Par un arrêt du 31 juillet 2025, la cour d’appel de Lyon statue en matière prud’homale sur les effets de modifications imposées à un salarié commercial. La juridiction contrôle à la fois l’annulation d’un avertissement, la demande de résiliation judiciaire, et plusieurs prétentions pécuniaires liées à la rémunération variable.
Le salarié, engagé en 2012, a vu ses fonctions évoluer par avenants, notamment en 2015 puis en 2017, avec un dispositif de rémunération variable indexé sur des objectifs. À partir de 2020, l’employeur réorganise son portefeuille, ajuste son secteur et modifie la méthode de calcul de la part variable. Un avertissement est en outre notifié en mars 2021.
Le conseil de prud’hommes de Montbrison, par jugement du 21 avril 2022, prononce la résiliation judiciaire aux torts de l’employeur, annule l’avertissement, alloue les indemnités de rupture, déboute des dommages pour perte d’emploi, rejette le rappel de commissions, mais accorde une prime trimestrielle liée aux formations. En appel, le salarié sollicite la confirmation de la résiliation et une indemnisation accrue. L’employeur conteste tout manquement et demande l’infirmation des condamnations prononcées.

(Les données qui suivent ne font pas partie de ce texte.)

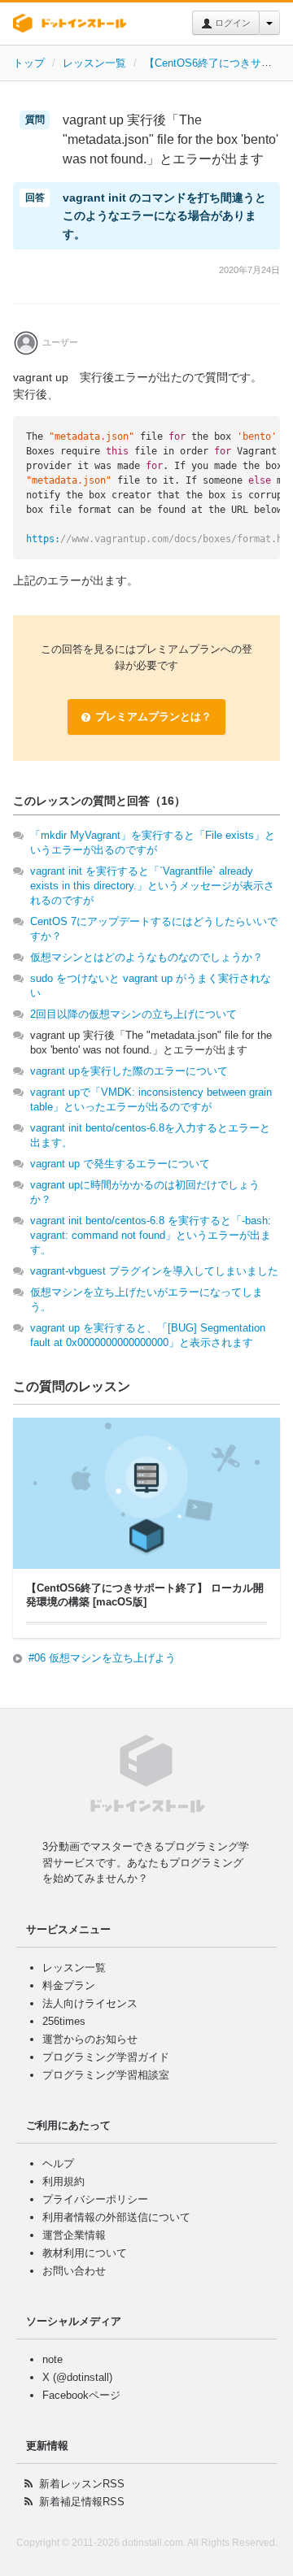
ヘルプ (58, 2163)
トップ (29, 63)
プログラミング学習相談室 (105, 2075)
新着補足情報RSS (82, 2502)
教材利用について (84, 2253)
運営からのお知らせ (90, 2039)
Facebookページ (81, 2395)
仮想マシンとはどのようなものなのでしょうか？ (146, 957)
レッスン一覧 (94, 63)
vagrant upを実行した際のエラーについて (129, 1071)
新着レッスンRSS (82, 2484)
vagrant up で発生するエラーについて (120, 1164)
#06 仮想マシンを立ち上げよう (102, 1658)
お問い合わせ (74, 2271)
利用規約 (63, 2181)
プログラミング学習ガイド (105, 2057)
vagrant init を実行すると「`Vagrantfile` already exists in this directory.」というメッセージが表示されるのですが (152, 885)
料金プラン (68, 1985)
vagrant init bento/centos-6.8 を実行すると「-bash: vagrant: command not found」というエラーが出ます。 (150, 1235)
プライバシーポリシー (95, 2199)
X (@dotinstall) (77, 2377)
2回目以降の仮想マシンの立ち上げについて (133, 1014)
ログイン (231, 23)
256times (63, 2021)
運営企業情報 (74, 2235)
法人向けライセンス (90, 2003)
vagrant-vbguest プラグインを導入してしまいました (154, 1271)
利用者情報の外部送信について (116, 2217)
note (52, 2359)
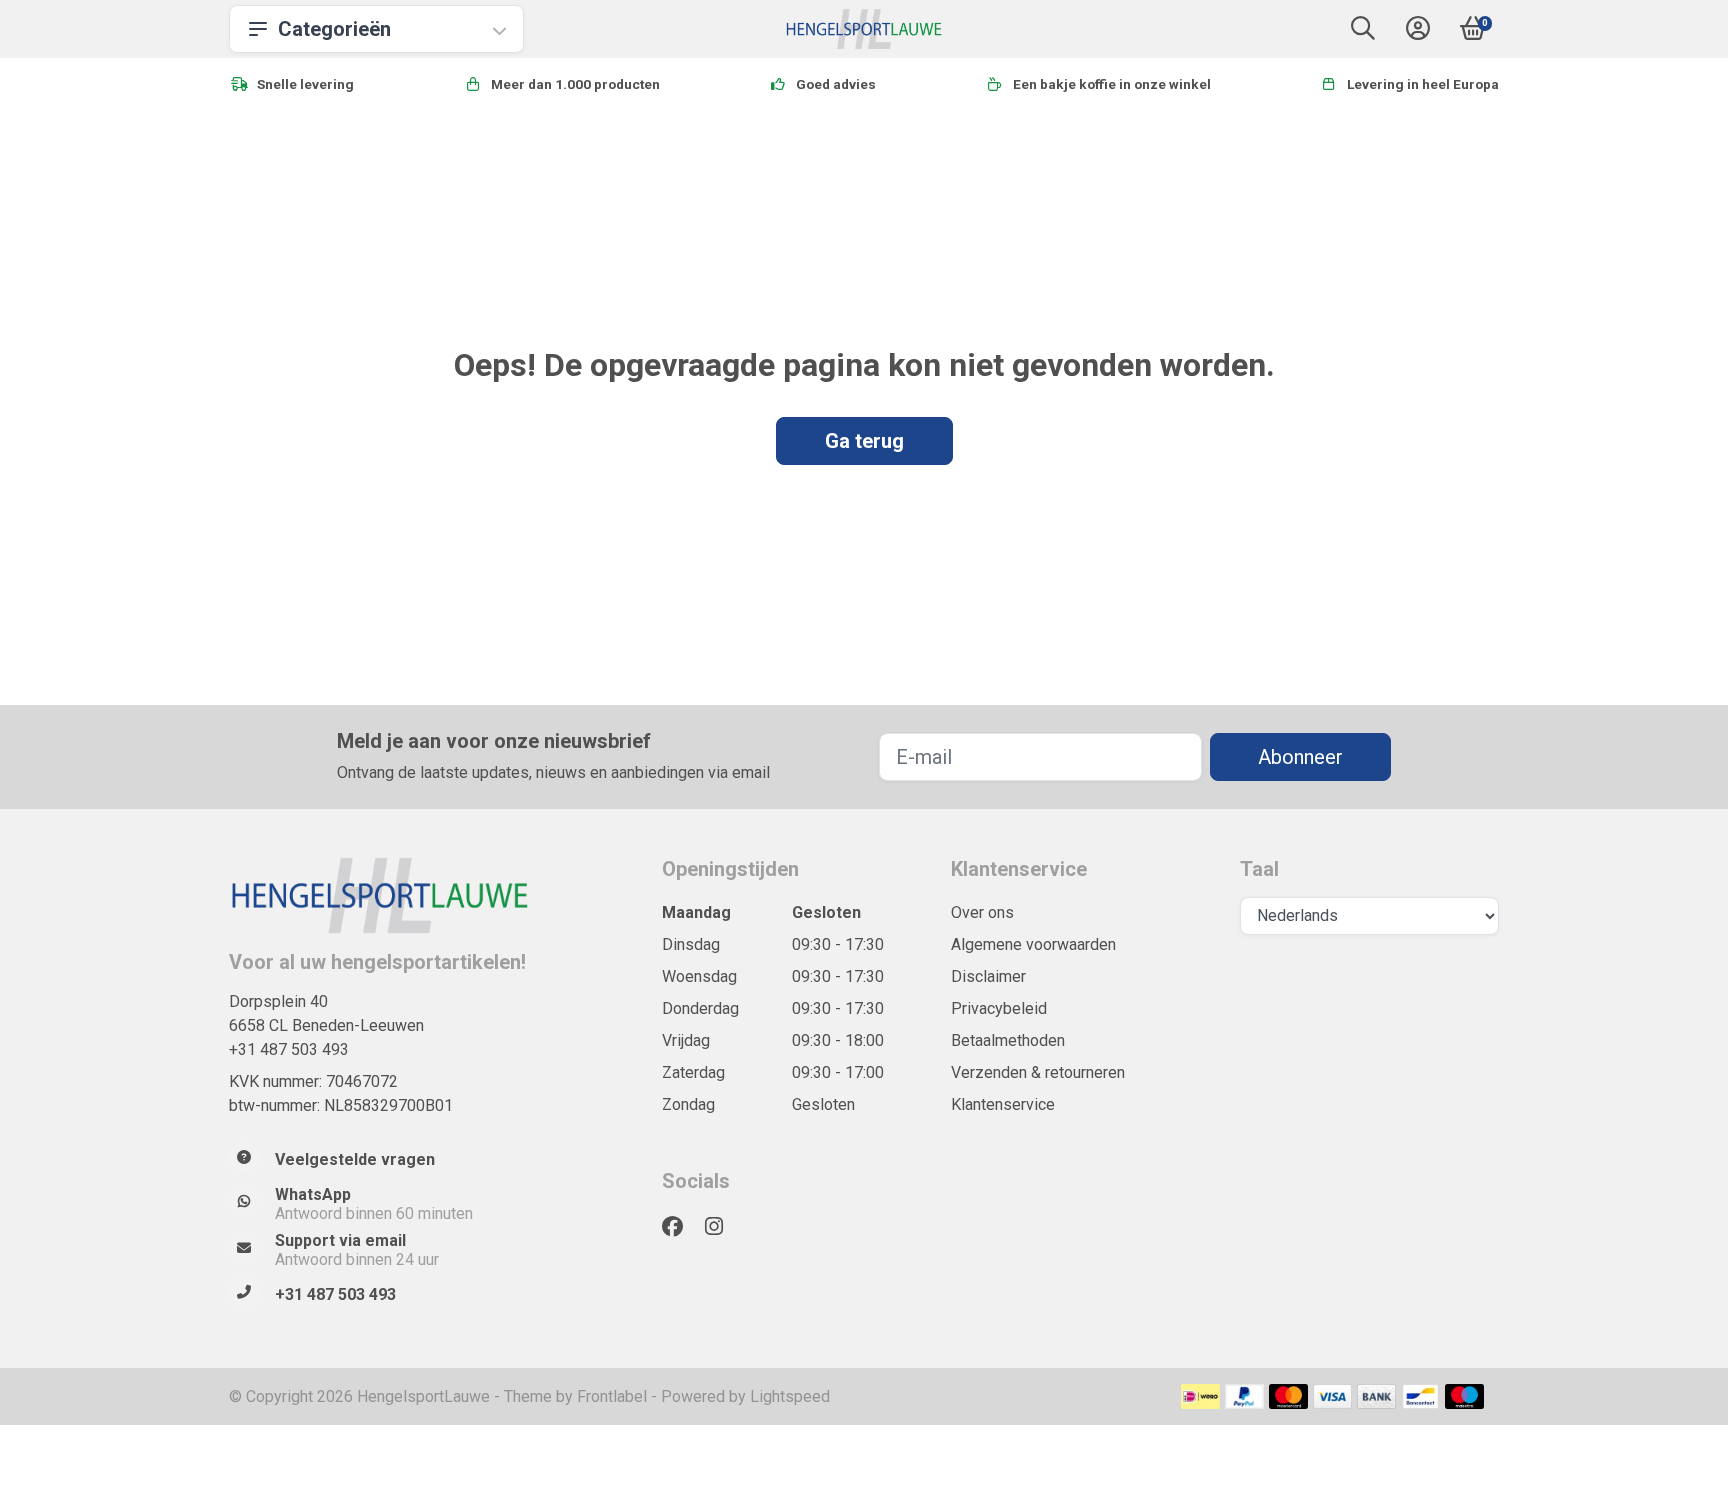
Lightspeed (790, 1396)
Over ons (982, 912)
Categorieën (334, 29)
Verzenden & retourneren (1038, 1072)
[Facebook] (680, 1227)
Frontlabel (612, 1396)
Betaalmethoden (1008, 1040)
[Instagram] (722, 1227)
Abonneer (1300, 757)
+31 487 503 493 (289, 1049)
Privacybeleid (999, 1008)
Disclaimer (988, 976)
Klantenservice (1003, 1104)
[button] (1363, 32)
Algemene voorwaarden (1033, 944)
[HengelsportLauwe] (864, 29)
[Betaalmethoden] (1200, 1396)
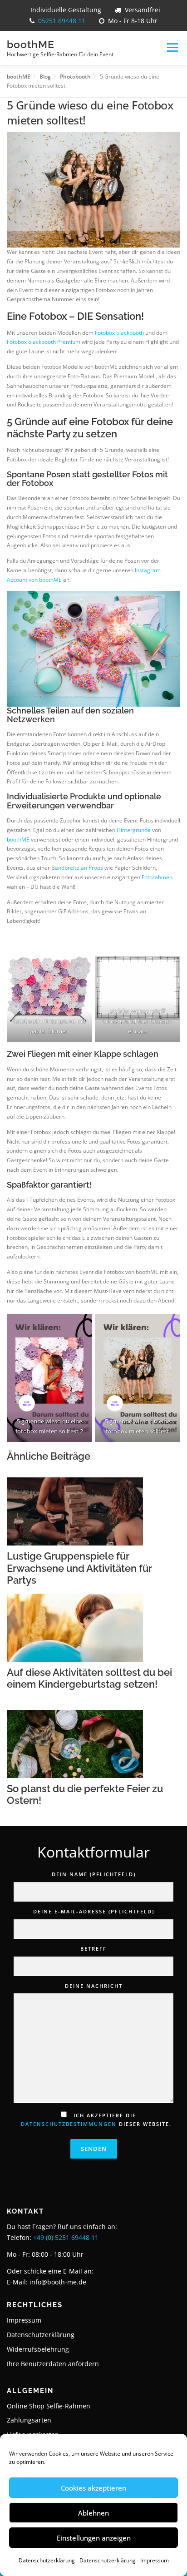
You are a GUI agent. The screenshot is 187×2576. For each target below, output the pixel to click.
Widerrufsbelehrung (38, 2349)
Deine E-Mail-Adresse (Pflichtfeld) (93, 1911)
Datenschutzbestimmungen (69, 2123)
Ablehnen (93, 2512)
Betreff (93, 1948)
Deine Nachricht (94, 1985)
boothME (30, 44)
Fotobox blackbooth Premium (43, 342)
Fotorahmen (156, 877)
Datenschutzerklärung (47, 2560)
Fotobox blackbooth (119, 333)
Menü (171, 48)
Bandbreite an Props (76, 868)
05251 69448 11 (61, 20)
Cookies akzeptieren (93, 2487)
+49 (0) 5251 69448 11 (65, 2237)
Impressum (154, 2560)
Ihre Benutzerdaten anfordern (53, 2363)
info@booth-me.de (58, 2282)
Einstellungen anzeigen (94, 2537)
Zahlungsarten (29, 2420)
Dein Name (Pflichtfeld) (94, 1874)
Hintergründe (134, 830)
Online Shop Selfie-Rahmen (48, 2406)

La difficulté porte d’abord sur la qualification des changements opérés sur les objectifs, le portefeuille et la méthode de commissionnement, et sur leur gravité au regard de la poursuite du contrat. Elle concerne ensuite le régime des demandes financières, en particulier la prime qualitative et les commissions réclamées. La cour confirme la résiliation aux torts de l’employeur, annule l’avertissement, déboute de la prime qualitative, refuse les dommages pour perte d’emploi, mais retient une perte de chance à hauteur de 4.000 euros. Elle ordonne enfin le remboursement des allocations de chômage dans la limite légale.